Stored items
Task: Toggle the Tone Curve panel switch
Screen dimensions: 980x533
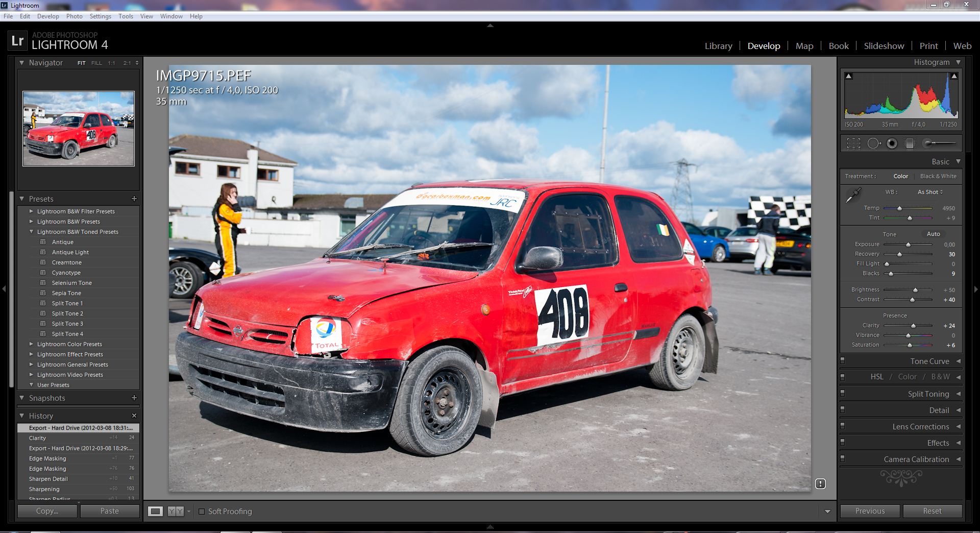Action: click(x=843, y=361)
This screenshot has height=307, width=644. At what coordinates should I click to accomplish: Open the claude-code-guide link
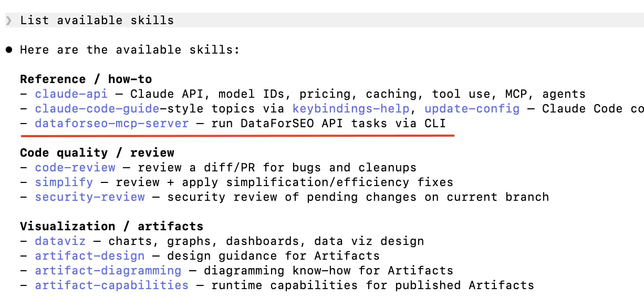click(97, 109)
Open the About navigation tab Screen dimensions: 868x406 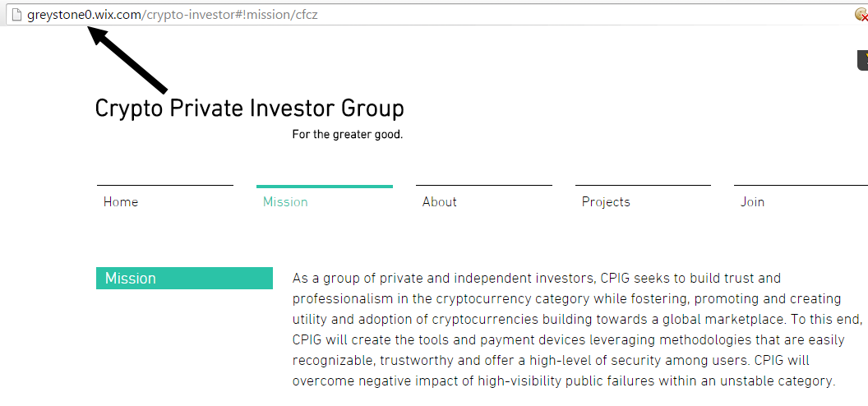[x=440, y=202]
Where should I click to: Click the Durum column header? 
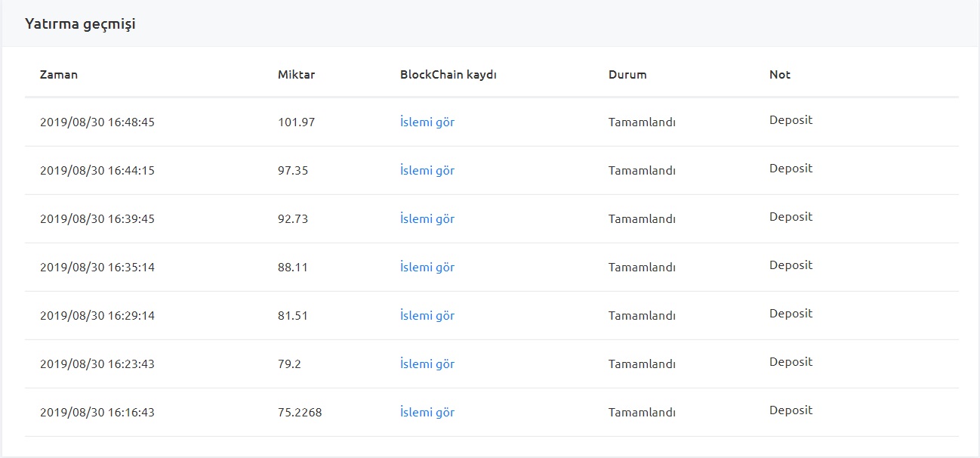click(627, 74)
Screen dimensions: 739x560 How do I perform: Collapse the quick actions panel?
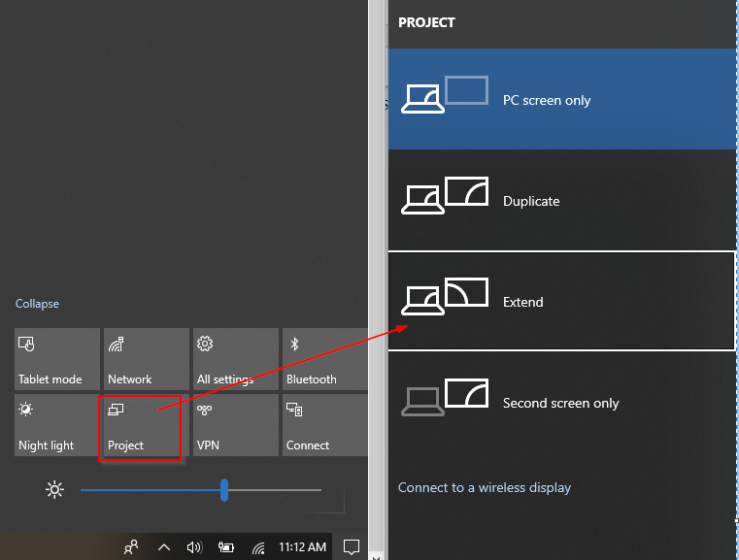[37, 304]
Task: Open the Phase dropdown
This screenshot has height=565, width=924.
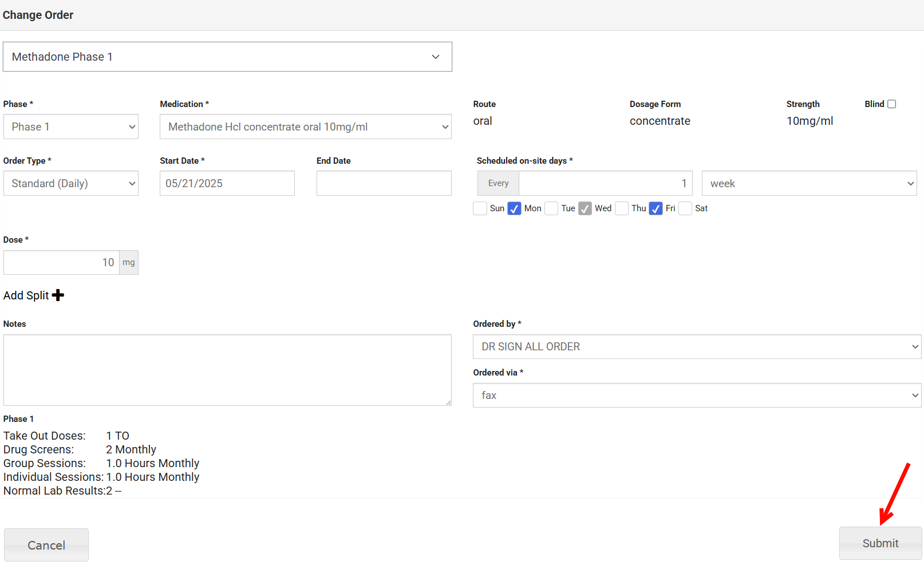Action: (x=71, y=127)
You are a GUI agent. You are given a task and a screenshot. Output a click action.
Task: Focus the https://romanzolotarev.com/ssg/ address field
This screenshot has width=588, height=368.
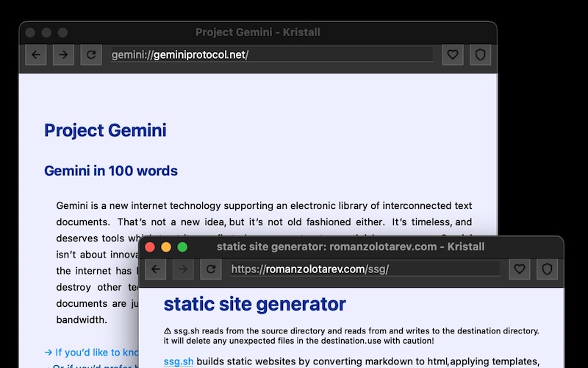[x=364, y=269]
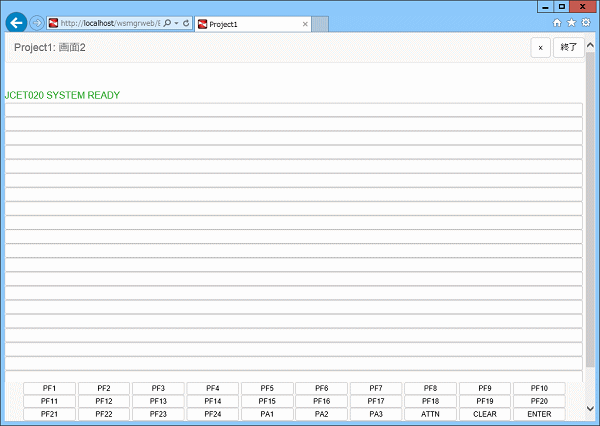Click the browser forward arrow button
Image resolution: width=600 pixels, height=426 pixels.
click(x=37, y=23)
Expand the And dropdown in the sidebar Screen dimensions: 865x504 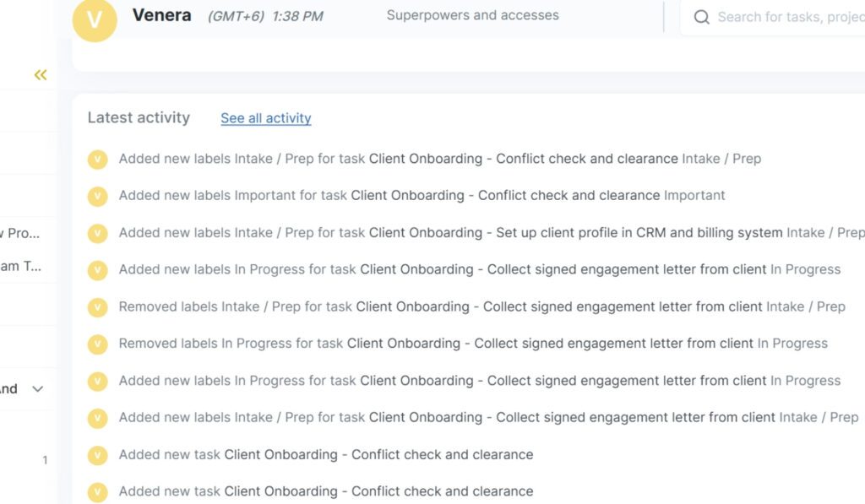[36, 388]
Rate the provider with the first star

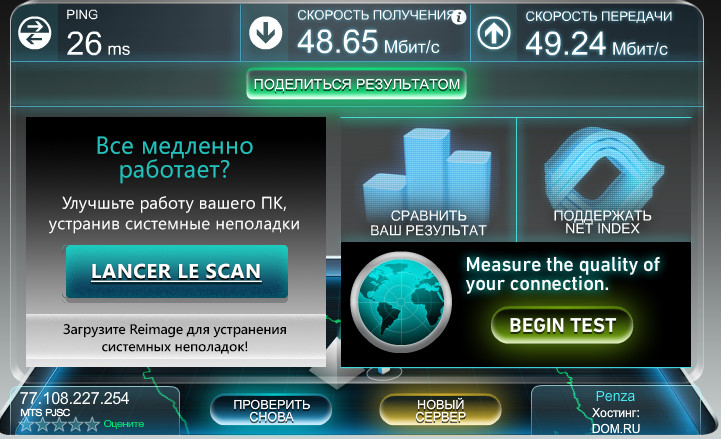click(26, 424)
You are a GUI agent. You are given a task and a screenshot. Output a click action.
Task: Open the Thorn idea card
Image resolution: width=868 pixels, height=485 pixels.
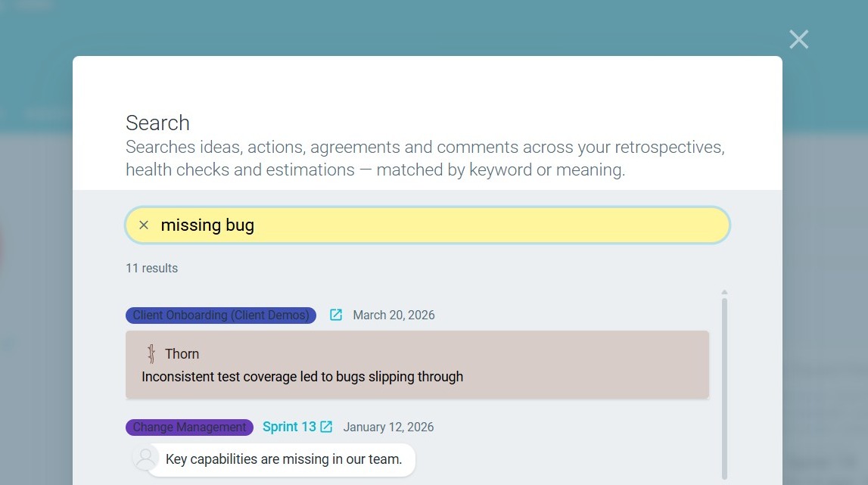(x=417, y=364)
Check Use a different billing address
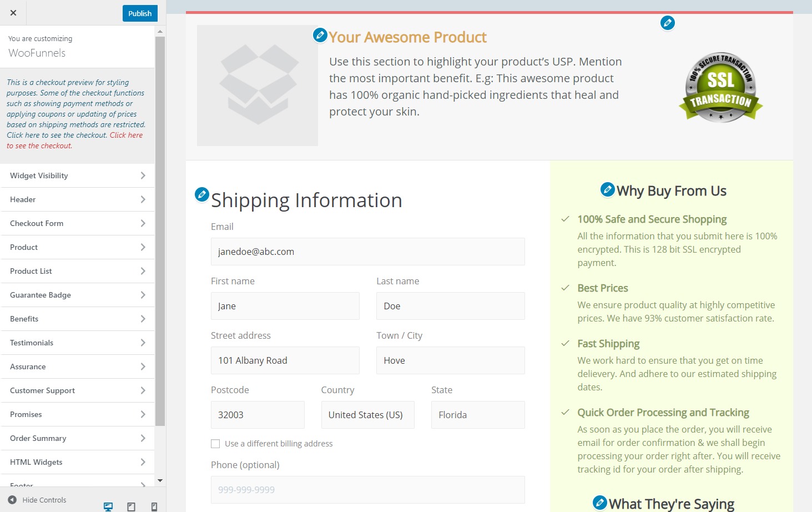The height and width of the screenshot is (512, 812). [x=215, y=444]
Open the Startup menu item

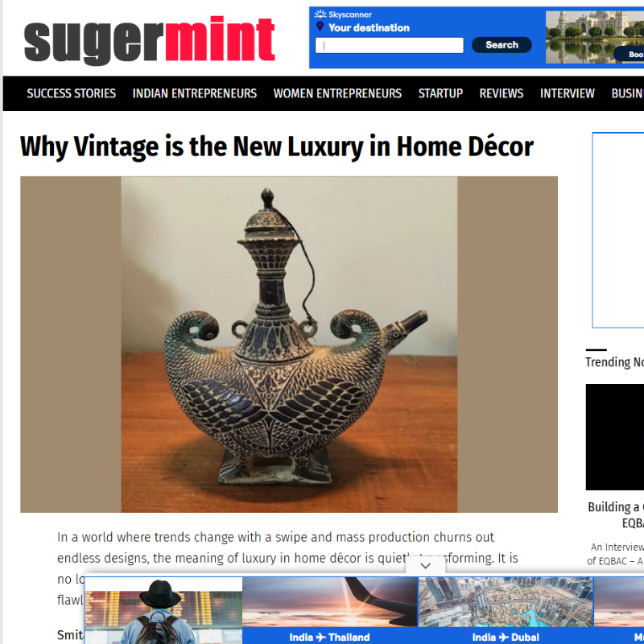[440, 93]
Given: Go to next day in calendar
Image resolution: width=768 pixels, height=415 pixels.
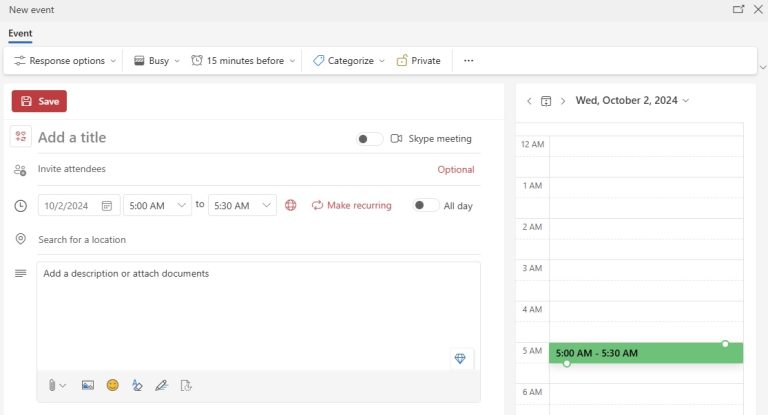Looking at the screenshot, I should pyautogui.click(x=563, y=101).
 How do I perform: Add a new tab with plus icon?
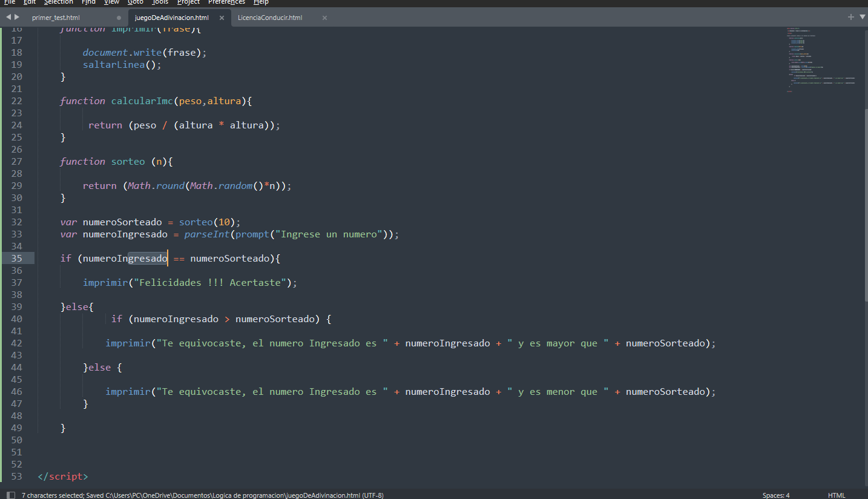point(851,18)
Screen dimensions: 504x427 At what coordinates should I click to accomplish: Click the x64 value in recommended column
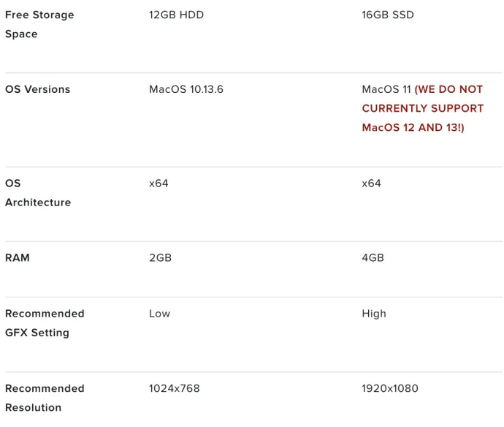click(371, 183)
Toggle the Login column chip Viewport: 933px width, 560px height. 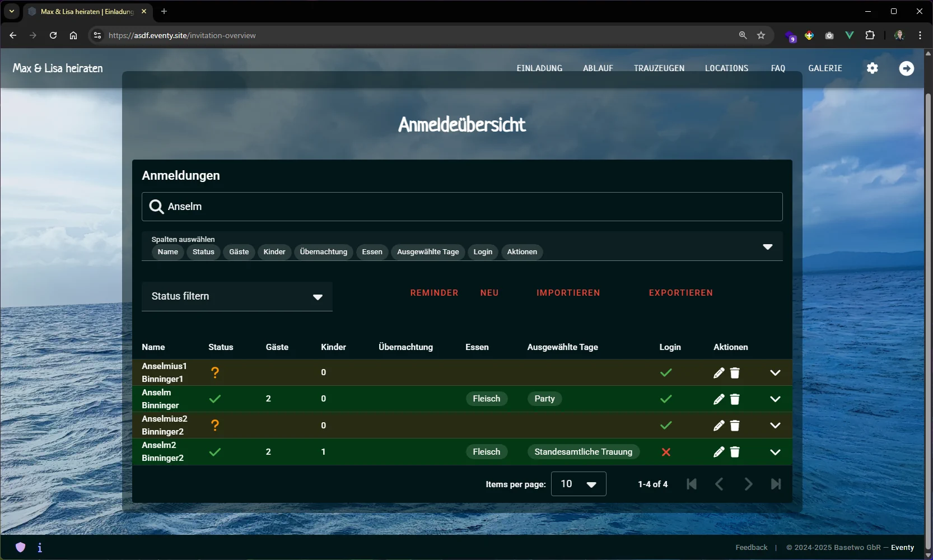[482, 252]
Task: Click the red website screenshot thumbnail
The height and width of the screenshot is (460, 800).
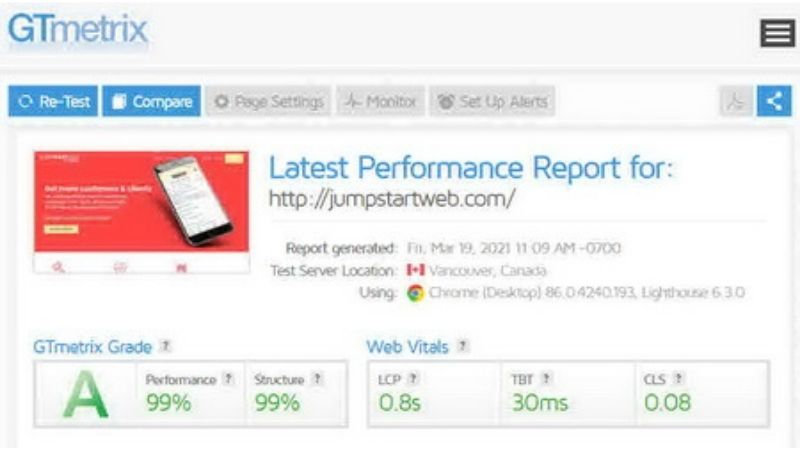Action: click(141, 212)
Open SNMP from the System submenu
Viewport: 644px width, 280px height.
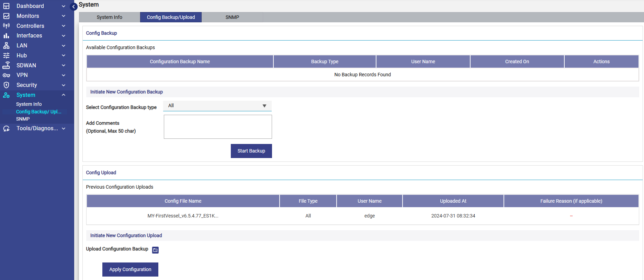pyautogui.click(x=23, y=119)
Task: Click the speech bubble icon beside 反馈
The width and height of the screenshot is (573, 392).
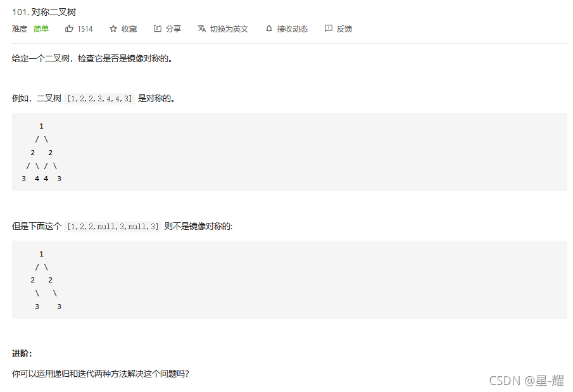Action: (327, 28)
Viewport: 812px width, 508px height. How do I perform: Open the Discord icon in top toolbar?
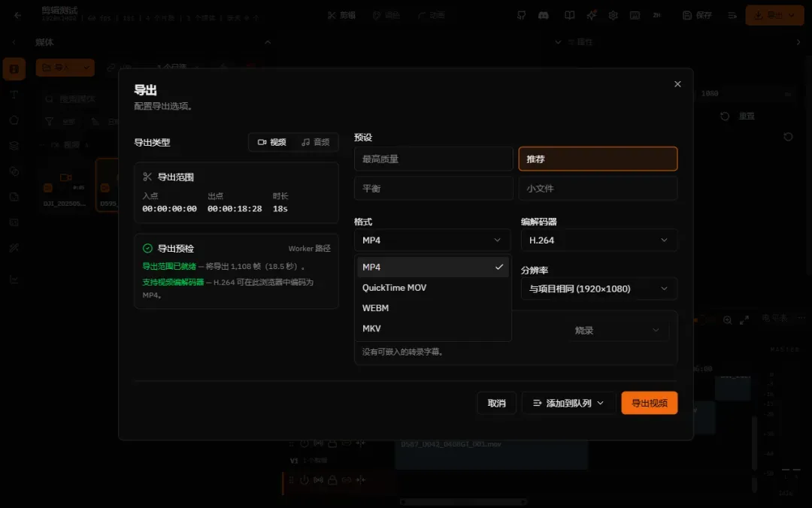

ASSIGNED TASK
For this exercise, return exactly the lines above from the line with "Image resolution: width=868" through the line with "Given: Go to next day in calendar", both included. Do not copy the pictures.

SOLUTION
Image resolution: width=868 pixels, height=485 pixels.
(x=417, y=364)
Check Use a different billing address
The height and width of the screenshot is (512, 812). [x=215, y=444]
Open the Startup menu item

[440, 93]
Given: Go to next day in calendar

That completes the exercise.